En estas escenas, el objeto no funciona como simple accesorio. Se convierte en portador de
memoria, signo de consumo, vestigio del progreso o evidencia de una estabilidad desaparecida.
La maleta puede representar identidad, desplazamiento y biografía portátil; el automóvil, la ruina
de la modernidad; el carrito de supermercado, la circulación del deseo y la precariedad del
individuo dentro del mercado; el mobiliario doméstico, la pérdida del refugio; y las pantallas
obsoletas, el agotamiento de una cultura basada en la imagen y la comunicación tecnológica.

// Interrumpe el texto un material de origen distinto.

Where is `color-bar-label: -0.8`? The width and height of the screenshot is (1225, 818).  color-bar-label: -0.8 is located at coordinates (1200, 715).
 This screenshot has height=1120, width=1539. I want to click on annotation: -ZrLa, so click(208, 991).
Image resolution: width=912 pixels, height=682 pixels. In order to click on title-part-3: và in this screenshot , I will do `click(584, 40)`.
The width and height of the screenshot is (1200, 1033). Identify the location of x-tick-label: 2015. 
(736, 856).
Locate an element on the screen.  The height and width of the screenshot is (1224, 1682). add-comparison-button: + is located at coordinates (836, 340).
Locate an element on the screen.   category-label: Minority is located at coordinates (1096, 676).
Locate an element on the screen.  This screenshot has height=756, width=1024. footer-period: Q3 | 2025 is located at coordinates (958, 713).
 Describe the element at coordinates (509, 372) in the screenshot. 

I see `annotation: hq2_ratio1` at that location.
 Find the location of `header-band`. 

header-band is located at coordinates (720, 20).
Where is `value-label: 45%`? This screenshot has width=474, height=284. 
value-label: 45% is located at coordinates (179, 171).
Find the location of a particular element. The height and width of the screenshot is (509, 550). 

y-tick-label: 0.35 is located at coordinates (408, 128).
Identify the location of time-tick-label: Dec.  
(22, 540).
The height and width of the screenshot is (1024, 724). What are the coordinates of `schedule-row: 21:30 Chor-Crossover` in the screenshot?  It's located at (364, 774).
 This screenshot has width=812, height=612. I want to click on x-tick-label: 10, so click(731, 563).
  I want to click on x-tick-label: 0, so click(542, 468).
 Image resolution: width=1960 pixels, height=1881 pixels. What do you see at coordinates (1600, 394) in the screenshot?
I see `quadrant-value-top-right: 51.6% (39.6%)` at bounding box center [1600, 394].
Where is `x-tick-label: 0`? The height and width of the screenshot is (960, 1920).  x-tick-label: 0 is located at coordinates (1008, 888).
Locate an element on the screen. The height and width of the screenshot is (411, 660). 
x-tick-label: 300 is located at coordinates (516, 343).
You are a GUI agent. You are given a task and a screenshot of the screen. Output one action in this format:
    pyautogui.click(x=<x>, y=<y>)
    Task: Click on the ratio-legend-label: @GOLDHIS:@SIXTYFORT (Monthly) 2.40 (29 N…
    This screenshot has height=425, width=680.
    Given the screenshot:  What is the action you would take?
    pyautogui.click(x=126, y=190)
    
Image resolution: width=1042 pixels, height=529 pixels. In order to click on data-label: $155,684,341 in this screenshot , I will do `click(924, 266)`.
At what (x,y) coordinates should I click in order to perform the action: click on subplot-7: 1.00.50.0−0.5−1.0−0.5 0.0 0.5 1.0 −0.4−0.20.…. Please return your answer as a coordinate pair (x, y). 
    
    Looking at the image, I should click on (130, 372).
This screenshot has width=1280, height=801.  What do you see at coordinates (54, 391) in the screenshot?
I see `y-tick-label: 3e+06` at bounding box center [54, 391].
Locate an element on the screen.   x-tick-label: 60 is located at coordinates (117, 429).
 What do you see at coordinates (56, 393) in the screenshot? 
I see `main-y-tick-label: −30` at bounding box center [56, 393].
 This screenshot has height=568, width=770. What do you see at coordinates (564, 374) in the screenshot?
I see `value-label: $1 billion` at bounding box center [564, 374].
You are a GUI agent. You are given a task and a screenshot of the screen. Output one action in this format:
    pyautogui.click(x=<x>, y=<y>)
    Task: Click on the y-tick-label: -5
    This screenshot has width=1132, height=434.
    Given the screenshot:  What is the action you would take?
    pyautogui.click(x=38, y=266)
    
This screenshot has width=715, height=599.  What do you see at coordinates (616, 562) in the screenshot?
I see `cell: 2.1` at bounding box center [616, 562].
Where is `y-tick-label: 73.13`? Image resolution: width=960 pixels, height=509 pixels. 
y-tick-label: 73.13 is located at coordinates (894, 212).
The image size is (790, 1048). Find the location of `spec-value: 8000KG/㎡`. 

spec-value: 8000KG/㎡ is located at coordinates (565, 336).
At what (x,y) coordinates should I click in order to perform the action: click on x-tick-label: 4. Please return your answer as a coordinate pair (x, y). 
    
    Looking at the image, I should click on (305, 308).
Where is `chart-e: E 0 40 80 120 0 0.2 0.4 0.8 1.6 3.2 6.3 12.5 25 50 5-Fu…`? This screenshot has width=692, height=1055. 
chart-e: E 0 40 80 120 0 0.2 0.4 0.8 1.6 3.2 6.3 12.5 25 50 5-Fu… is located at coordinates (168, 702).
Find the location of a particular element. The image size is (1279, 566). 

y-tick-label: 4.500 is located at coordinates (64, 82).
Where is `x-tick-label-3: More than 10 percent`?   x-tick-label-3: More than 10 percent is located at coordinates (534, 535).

La figura humana ocupa el centro ético y emocional de este universo. Vulnerable pero todavía
erguida, aparece como náufrago, viajero, acróbata, sobreviviente o actor de una representación
social en crisis. El artista aborda así temas como el desarraigo, la memoria, el consumo, la
fragilidad del cuerpo, la obsolescencia tecnológica, el poder institucional y el deterioro de las
certezas contemporáneas.
Formalmente, su obra establece un diálogo entre figuración y materia. Los cuerpos y objetos
emergen de grandes campos atmosféricos construidos con veladuras, empastes, raspaduras,
accidentes y trazos gestuales. La precisión anatómica convive con zonas abiertas o inacabadas,
mientras el vacío adquiere una función activa: no es ausencia, sino silencio, intemperie y espacio
psicológico. Esta tensión entre definición y disolución genera imágenes en las que conviven
belleza y devastación, ironía y compasión, teatralidad y recogimiento.
A lo largo de su trayectoria, Sergio Garval ha participado en más de doscientas cincuenta
exposiciones individuales y colectivas realizadas en museos, centros culturales, galerías, bienales
y ferias de México, Estados Unidos, Suiza, Italia, España, Brasil, Corea, Costa Rica, Bulgaria,
Chile y Rumania. Su obra ha formado parte de exposiciones en instituciones como el Instituto
Cultural Cabañas, el Museo Rufino Tamayo, el Museo de Arte de la Secretaría de Hacienda y
Crédito Público, el Museo Casa Diego Rivera, el Museo de Arte Contemporáneo Alfredo Zalce y
diversos espacios internacionales.
Ha recibido premios y distinciones en pintura, escultura, dibujo y gráfica, entre ellos
reconocimientos del Salón de Octubre, el Gran Premio Omnilife, el Concurso Nacional de
Grabado José Guadalupe Posadas, las bienales de Estampa y Dibujo Diego Rivera, la Bienal
Alfredo Zalce, el Premio Guadalajara y la Bienal de Dibujo de las Américas Rafael Cauduro.
Asimismo, ha sido beneficiario del Consejo Estatal para la Cultura y las Artes de Jalisco, del
programa Jóvenes Creadores y del Sistema Nacional de Creadores de Arte.
Entre restos materiales y grandes espacios de silencio,
sus personajes conservan una presencia frágil, incómoda y profundamente humana.